Residential electricity here is going to 16 cents KWH (was 14c in NJ). Maybe more. (Bizarrely, commercial customers pay more than residential rates on the default plan.) The nukes are shut-down, coal is out of style, folks won't let a wire be run to Quebec hydro, Maine hydro was fully exploited almost a century ago. The power plants in Bangor burn mostly Natural Gas (some oil). And it is a very long thin pipeline from mid-continent where the gas starts.

A plan for mega-tankage at Searsport got shot-down. Blocks the view, might explode (a nearby pipeline blew-off full pressure for most of an hour one night).

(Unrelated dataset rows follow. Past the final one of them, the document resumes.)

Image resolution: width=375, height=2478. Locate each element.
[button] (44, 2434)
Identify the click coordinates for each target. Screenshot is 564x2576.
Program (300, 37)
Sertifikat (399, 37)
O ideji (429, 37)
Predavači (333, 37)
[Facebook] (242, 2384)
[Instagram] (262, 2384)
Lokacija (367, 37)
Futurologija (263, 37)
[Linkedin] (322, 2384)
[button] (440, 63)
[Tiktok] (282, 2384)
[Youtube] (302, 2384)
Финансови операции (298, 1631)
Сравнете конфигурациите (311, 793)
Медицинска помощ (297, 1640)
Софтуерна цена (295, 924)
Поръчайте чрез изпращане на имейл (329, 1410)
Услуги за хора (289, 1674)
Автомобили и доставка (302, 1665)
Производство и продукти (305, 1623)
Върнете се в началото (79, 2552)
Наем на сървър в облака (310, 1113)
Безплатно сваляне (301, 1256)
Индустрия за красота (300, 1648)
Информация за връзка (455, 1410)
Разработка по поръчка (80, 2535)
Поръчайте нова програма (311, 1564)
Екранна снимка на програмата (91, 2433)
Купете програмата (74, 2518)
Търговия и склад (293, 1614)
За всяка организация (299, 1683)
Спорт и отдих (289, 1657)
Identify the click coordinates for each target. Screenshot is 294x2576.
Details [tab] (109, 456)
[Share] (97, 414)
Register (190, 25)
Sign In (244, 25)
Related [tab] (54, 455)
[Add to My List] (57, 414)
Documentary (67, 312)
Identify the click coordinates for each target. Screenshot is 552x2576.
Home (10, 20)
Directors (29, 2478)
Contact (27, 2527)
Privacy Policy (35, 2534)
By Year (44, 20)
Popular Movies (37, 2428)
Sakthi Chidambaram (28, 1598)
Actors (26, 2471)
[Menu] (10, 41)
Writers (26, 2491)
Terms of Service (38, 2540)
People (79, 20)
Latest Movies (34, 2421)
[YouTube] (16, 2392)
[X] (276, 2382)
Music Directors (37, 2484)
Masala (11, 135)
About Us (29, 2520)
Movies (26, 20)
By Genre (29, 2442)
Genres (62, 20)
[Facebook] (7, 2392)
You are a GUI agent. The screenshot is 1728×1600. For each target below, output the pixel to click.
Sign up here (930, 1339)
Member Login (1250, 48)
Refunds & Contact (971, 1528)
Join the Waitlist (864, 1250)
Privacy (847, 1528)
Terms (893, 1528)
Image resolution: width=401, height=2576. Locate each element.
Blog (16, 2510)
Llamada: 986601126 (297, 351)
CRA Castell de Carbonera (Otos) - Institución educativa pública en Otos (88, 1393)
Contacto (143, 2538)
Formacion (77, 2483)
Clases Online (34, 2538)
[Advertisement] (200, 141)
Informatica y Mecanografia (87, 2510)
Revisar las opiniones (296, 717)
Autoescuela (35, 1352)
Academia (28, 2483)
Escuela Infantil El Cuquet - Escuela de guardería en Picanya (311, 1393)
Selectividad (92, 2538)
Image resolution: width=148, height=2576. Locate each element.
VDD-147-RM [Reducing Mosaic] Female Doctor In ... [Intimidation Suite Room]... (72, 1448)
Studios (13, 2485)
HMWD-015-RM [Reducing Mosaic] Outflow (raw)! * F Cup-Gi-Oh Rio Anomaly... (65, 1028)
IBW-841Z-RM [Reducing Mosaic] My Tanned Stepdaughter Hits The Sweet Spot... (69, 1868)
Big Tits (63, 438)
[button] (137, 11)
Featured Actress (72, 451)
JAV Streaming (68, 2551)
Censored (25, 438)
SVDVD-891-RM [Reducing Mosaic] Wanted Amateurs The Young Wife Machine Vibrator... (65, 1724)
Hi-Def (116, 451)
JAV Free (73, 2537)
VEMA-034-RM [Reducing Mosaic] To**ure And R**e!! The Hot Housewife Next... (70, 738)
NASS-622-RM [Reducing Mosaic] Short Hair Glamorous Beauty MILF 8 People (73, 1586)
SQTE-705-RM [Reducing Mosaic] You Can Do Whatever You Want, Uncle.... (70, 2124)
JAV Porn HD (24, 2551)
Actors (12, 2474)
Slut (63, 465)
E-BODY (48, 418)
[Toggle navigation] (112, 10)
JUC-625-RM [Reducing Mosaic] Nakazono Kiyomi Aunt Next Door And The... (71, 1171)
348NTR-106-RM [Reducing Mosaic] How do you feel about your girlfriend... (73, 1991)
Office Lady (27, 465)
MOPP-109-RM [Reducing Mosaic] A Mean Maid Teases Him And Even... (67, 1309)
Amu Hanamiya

I don't see "your own wood" as free. I got 4 acres of trees. But I can't swing an axe that well. Chain-saws (most) are troublesome money-pits. My trees are unmanaged so dropping one without snag or kick-back is a major project. Then dragging the wet wood to the shed. Splitting. Re-stacking. Either way you have chimney cleaning costs you don't get much with oil and nearly none with gas. 20 years ago I burned wood half of every weekend, and it seemed I was spending all my spare time splitting. Yes, it warms you twice. But even "free" I'd rather pay for a cord.

Where I'm at, geothermal is absurd. It's all rock 2 feet down. Pump-to-air is very challenged in this climate, lots of failures.